EXERCISE OBJECTIVE »
Once the pictures are set aside, reproduce the entries below exactly.

DATA EXTRACTS »
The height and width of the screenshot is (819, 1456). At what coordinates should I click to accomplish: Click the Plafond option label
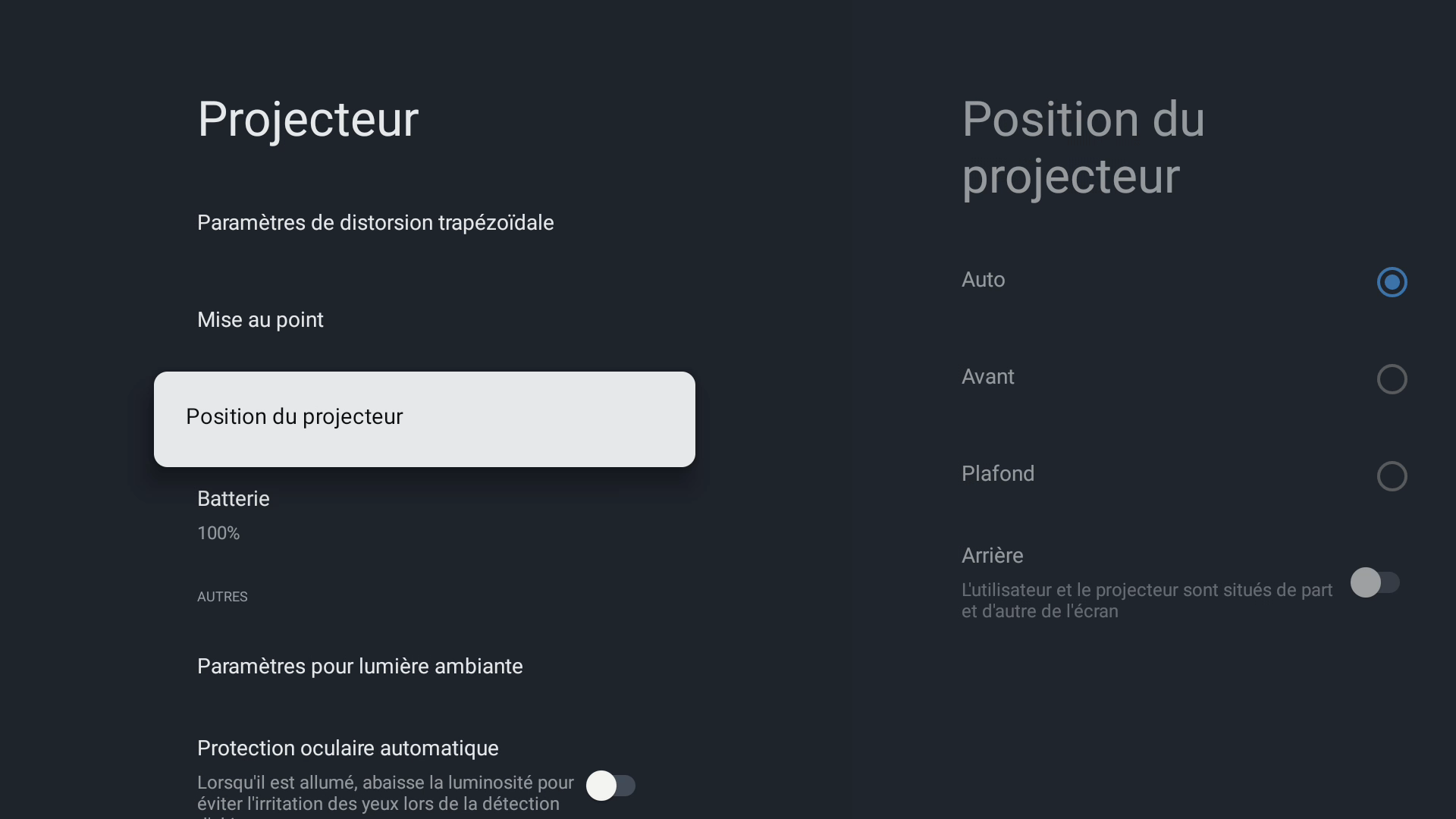(x=997, y=474)
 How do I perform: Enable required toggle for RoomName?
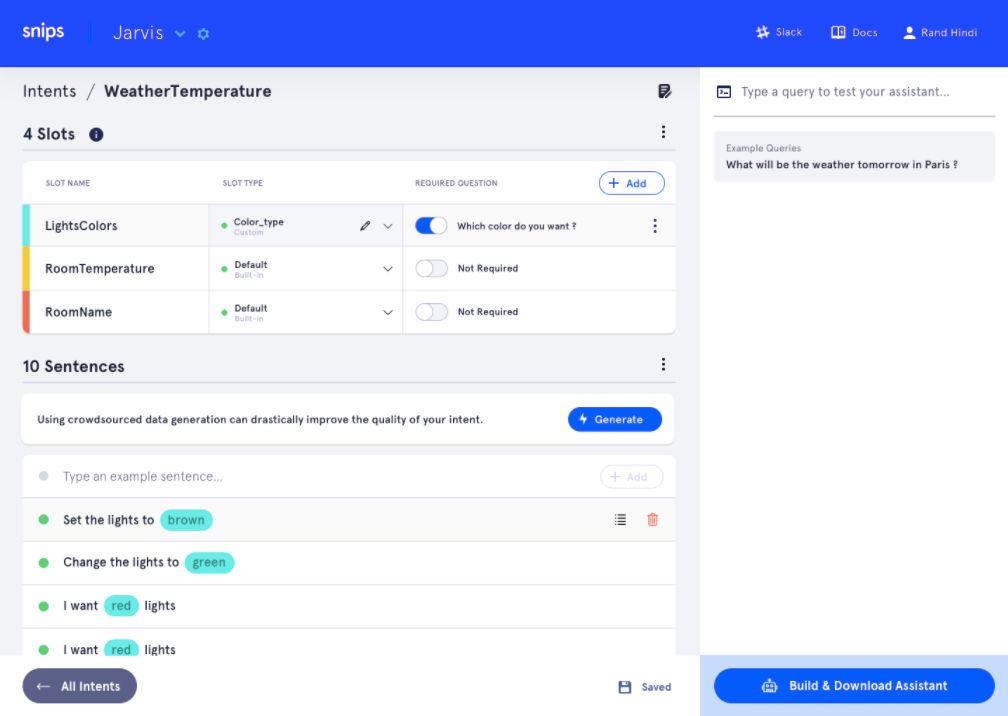point(431,312)
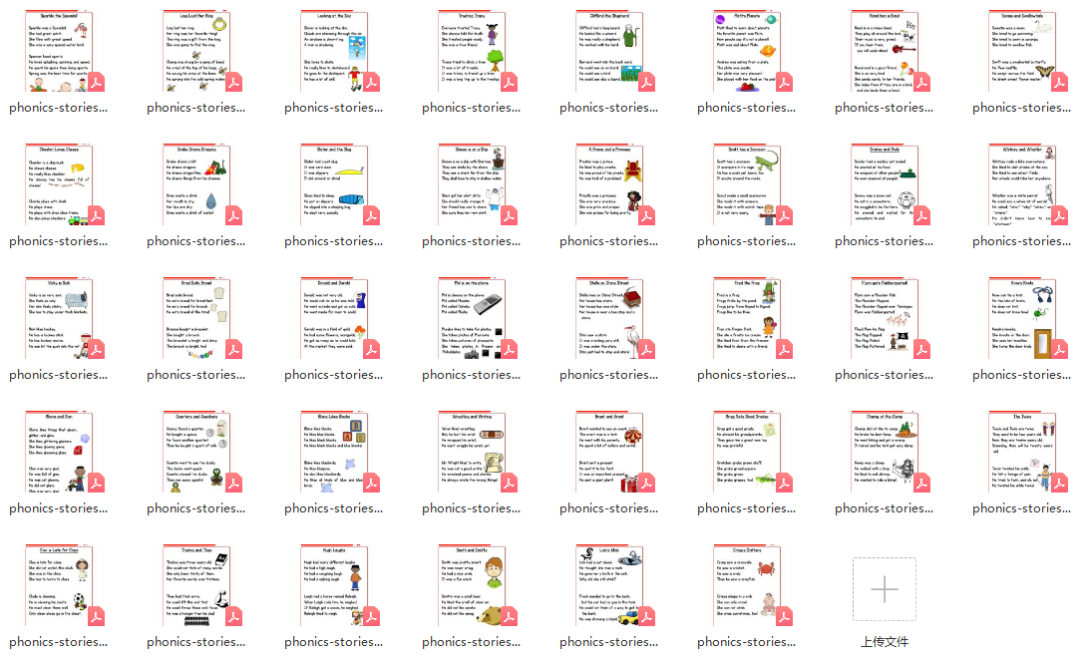Open the Sparkle the Spaniel story thumbnail

(x=58, y=50)
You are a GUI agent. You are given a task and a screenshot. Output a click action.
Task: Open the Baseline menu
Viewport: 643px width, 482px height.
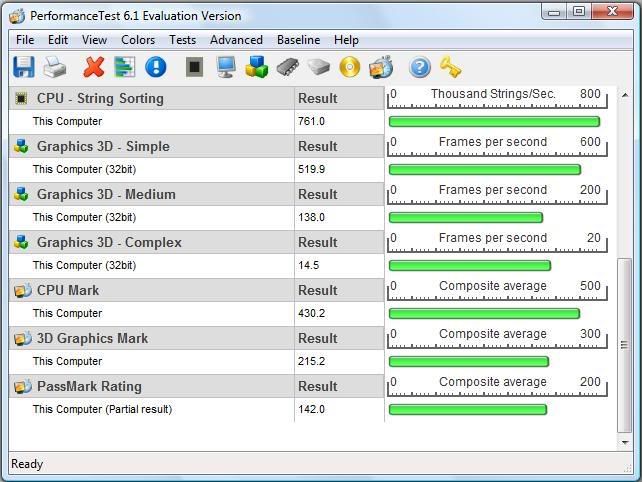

REPLY TO THE TASK »
The height and width of the screenshot is (819, 1456). At what coordinates should I click to accomplish: Click the Plafond option label
(x=997, y=474)
 How do I perform: Enable required toggle for RoomName?
point(431,312)
Open the Sparkle the Spaniel story thumbnail

(x=58, y=50)
You are a GUI agent. You are given a task and a screenshot. Output a click action.
Task: Open the Baseline menu
Viewport: 643px width, 482px height.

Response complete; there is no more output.